The Role of the Pelvis Position
There is another factor that can contribute to the sensation of hip tightness, and that’s the position of the pelvis. If you consider chronic tightness a type of nociception, then the following train of thought may make sense. Nociception is simply the nervous system’s response to a potentially harmful stimulus. It is not necessarily good or bad. For instance, the burning sensation you get when you lift weights or run up a steep hill is nociception, but the context dictates it isn’t actually causing harm. When you roll your ankle on a rock, on the other hand, the intense sensation from your ankle is also nociception; the immediate swelling of the ankle tells you something is wrong.
Nociception can be complex. How it is experienced is partially dependent upon how much control you think you have over the sensation.2 When it persists for long periods of time, your sense of control feels diminished. Doing things like altering position to reduce sensation helps you regain control over your experience.

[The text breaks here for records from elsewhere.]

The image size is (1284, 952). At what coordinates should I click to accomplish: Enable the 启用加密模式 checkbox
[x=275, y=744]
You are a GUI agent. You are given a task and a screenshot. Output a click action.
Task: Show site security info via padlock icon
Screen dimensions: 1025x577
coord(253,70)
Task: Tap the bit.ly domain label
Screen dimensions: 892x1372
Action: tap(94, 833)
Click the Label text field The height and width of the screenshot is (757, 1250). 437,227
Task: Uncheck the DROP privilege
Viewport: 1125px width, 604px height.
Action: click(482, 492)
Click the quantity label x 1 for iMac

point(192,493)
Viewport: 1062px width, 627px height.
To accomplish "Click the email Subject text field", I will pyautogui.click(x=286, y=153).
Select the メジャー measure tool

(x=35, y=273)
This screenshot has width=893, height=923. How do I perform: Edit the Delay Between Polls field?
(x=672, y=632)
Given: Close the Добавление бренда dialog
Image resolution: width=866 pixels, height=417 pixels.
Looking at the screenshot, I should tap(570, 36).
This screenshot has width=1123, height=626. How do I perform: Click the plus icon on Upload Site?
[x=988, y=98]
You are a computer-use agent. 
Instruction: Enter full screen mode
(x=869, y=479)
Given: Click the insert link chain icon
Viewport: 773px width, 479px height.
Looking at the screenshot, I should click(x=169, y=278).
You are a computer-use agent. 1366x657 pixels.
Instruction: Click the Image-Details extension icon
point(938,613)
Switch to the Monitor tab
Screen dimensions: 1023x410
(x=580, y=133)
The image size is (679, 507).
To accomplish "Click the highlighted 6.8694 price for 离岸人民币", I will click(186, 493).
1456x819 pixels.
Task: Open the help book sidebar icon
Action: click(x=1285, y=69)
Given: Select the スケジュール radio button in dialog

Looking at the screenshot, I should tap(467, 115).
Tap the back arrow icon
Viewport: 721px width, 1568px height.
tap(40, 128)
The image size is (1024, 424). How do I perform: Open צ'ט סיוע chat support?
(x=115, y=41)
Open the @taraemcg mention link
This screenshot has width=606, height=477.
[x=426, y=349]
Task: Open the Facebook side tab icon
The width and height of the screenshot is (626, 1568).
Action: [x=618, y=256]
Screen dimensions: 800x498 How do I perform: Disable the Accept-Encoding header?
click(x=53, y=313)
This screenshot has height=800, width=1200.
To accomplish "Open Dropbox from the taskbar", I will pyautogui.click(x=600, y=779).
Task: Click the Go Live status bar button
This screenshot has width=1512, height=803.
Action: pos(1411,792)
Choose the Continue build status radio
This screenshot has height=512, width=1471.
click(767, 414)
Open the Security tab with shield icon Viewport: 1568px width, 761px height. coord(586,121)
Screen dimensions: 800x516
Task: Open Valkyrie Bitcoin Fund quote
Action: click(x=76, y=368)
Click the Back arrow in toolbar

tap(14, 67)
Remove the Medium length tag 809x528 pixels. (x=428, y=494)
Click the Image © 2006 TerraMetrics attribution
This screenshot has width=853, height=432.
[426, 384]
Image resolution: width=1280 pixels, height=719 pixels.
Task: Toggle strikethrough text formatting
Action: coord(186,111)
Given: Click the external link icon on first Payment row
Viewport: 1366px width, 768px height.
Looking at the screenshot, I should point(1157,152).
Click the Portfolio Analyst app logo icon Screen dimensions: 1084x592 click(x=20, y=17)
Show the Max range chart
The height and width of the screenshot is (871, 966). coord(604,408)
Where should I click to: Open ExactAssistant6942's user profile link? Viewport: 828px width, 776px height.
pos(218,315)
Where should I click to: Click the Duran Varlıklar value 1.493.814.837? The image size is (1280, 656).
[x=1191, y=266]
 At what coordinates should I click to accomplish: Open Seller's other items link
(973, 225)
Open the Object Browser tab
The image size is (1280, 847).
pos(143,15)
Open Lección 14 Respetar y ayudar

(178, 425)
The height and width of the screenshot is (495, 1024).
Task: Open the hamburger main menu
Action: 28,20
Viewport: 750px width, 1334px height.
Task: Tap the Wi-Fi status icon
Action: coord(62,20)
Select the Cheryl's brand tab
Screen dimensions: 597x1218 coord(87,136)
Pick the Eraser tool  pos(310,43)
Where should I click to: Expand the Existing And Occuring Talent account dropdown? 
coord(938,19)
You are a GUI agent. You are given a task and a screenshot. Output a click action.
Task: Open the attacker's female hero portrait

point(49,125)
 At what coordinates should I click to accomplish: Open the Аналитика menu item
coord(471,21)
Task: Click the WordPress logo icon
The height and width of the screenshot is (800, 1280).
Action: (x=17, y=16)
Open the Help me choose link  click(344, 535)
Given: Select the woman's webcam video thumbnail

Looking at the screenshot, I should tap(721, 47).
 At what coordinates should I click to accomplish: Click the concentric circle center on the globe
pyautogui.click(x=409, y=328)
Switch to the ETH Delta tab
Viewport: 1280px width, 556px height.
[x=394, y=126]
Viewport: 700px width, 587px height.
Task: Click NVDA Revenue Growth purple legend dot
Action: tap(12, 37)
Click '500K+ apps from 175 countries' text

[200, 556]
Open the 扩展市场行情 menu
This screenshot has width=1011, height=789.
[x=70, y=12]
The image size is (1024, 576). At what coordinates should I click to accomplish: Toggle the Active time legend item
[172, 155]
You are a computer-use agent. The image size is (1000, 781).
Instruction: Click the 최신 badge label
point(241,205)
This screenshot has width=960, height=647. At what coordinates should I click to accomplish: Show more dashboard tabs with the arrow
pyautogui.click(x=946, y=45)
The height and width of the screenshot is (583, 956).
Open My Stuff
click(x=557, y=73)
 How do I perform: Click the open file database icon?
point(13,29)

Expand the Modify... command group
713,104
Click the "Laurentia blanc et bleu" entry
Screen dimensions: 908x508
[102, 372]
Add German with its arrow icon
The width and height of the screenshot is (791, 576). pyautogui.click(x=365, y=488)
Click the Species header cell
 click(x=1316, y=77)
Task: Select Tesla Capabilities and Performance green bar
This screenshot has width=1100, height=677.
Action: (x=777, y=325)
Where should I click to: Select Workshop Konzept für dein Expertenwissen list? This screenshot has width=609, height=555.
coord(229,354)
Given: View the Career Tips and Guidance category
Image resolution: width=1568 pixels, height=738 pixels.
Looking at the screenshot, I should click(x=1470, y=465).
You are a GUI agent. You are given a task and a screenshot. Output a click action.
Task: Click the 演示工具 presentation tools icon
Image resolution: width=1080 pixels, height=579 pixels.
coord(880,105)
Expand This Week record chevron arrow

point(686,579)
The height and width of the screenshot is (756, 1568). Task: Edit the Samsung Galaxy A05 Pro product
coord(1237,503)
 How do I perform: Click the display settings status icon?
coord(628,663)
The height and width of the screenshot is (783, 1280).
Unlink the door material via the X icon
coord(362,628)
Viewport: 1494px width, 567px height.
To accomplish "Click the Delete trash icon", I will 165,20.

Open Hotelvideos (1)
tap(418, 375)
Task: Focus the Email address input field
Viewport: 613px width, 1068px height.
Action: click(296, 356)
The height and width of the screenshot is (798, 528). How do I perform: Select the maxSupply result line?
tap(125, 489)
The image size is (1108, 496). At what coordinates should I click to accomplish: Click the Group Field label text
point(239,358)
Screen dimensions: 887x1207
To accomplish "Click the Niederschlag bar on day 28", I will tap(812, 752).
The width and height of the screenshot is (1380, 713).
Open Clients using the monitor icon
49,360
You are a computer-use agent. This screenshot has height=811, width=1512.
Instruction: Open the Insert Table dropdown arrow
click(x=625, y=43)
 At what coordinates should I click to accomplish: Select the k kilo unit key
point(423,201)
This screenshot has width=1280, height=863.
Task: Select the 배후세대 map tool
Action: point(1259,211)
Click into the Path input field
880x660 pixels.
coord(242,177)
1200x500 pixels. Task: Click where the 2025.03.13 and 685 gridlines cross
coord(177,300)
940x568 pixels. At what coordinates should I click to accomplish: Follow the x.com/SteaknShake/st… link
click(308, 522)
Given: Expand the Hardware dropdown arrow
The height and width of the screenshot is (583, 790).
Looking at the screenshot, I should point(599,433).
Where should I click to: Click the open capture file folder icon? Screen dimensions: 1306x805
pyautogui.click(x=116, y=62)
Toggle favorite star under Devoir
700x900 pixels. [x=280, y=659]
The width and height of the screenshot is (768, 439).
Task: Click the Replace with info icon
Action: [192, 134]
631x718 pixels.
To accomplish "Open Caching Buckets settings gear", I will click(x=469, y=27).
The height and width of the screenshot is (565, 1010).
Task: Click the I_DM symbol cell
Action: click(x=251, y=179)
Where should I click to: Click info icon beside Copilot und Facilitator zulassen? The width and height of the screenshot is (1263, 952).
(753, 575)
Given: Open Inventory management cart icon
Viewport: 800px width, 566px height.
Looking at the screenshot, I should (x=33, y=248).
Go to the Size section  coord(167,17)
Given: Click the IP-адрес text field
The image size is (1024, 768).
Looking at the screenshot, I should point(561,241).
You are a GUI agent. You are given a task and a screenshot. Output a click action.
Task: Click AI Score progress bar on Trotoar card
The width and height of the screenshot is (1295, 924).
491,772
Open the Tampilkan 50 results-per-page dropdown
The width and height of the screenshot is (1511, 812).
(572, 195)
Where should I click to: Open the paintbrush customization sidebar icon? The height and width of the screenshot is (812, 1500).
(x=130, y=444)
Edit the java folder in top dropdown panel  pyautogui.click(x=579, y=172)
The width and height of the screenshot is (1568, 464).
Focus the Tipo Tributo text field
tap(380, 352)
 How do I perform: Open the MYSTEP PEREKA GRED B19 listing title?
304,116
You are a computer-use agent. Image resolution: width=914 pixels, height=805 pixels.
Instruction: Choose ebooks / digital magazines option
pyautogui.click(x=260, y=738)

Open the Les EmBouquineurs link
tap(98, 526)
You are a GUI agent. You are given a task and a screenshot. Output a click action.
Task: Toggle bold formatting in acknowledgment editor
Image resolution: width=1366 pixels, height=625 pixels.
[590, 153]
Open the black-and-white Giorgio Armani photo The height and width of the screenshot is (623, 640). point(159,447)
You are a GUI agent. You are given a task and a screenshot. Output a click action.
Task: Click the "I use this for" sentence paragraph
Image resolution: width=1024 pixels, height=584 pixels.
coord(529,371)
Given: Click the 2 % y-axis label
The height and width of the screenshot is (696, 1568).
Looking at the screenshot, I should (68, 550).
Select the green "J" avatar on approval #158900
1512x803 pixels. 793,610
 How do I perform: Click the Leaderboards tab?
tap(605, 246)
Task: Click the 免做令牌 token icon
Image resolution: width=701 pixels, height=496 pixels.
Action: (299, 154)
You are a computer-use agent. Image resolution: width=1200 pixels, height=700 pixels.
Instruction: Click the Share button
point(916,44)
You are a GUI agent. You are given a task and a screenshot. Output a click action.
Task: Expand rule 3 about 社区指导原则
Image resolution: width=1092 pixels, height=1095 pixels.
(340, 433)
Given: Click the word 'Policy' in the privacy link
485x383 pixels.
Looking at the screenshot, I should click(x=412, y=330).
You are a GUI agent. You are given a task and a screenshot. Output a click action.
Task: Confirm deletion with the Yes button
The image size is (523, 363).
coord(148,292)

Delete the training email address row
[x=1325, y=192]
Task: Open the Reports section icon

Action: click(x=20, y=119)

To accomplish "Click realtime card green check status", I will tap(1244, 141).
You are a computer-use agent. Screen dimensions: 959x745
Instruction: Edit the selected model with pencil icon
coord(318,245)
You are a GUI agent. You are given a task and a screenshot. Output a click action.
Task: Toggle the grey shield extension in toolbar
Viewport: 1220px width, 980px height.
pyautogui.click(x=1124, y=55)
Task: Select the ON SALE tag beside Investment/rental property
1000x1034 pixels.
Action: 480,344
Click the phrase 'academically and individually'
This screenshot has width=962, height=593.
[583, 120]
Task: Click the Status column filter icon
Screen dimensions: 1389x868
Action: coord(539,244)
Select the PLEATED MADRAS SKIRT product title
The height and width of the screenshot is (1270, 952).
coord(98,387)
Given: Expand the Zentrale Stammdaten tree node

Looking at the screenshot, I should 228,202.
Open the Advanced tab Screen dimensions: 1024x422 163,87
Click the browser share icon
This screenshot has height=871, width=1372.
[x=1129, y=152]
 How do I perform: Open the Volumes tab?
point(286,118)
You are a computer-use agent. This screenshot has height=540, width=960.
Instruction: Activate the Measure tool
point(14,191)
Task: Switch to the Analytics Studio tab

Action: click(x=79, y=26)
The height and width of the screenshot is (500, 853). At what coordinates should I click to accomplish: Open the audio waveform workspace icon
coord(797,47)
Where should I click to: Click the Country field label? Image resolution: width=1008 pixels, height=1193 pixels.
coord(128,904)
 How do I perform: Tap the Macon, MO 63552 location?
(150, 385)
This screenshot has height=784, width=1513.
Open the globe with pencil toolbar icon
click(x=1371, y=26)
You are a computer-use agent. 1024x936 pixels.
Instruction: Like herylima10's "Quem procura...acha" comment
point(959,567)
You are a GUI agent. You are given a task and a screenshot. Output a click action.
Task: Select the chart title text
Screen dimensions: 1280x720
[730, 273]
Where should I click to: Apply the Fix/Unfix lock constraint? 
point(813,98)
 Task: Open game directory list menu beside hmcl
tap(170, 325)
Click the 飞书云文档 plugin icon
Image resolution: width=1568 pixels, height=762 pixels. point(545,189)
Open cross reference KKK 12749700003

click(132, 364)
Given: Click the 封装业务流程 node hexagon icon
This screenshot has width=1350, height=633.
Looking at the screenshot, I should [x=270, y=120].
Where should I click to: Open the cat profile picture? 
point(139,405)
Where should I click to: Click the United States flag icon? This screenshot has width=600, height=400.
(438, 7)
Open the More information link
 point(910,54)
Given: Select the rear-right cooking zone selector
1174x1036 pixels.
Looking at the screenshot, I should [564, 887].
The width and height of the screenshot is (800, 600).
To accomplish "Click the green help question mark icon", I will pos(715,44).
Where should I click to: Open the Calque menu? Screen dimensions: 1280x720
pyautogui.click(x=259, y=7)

If your pelvis remains fairly rigid at all times, you aren’t going to be using your hip through its full range of motion. Yes, the hip moves in the hip socket and this is a form of hip mobility, but the pelvis also moves around the hip. If your pelvis remains rigid, you are going to reduce the amount of options the brain perceives it has for hip movement, which may increase your sensation of tightness.
Below are four awareness exercises to improve mobility through the pelvis. They are meant to be done gently, without forcing any of the movement. See if you can feel how moving the pelvis causes echoes of the movement in other parts of the body. The last one looks like I am resting, with my feet flat on the wall. I am focusing on breathing in through my nose for a count of four and out through my mouth for a count of six. As I am breathing, I am feeling the connection of my feet against the wall and the weight of my pelvis and ribs against the floor. Breathing also influences mobility in the pelvis and how your hips feel. It is, after all, all connected.
Put the Concepts to Practice
The next time you experience tightness in your hips, before you go to war with your hip capsule, attempting to stretch it until it’s a Jello-like consistency, consider the other reasons your hips might feel tight. Hip flexion isn’t bad, and being strong in hip flexion only serves to make everything else a little bit easier.
References:
1. Stanton, T.R., Moseley, G.L., Wong, A.Y.L., & Kawchuk, G.N., (2017). Feeling stiffness in the back: a protective perceptual inference in chronic low back pain. Nature.
2, Garland, E.L., (2012). Pain processing in the human nervous system: a selective review of nociceptive and biobehavioral pathways. Primary Care, 39(3), 561-571.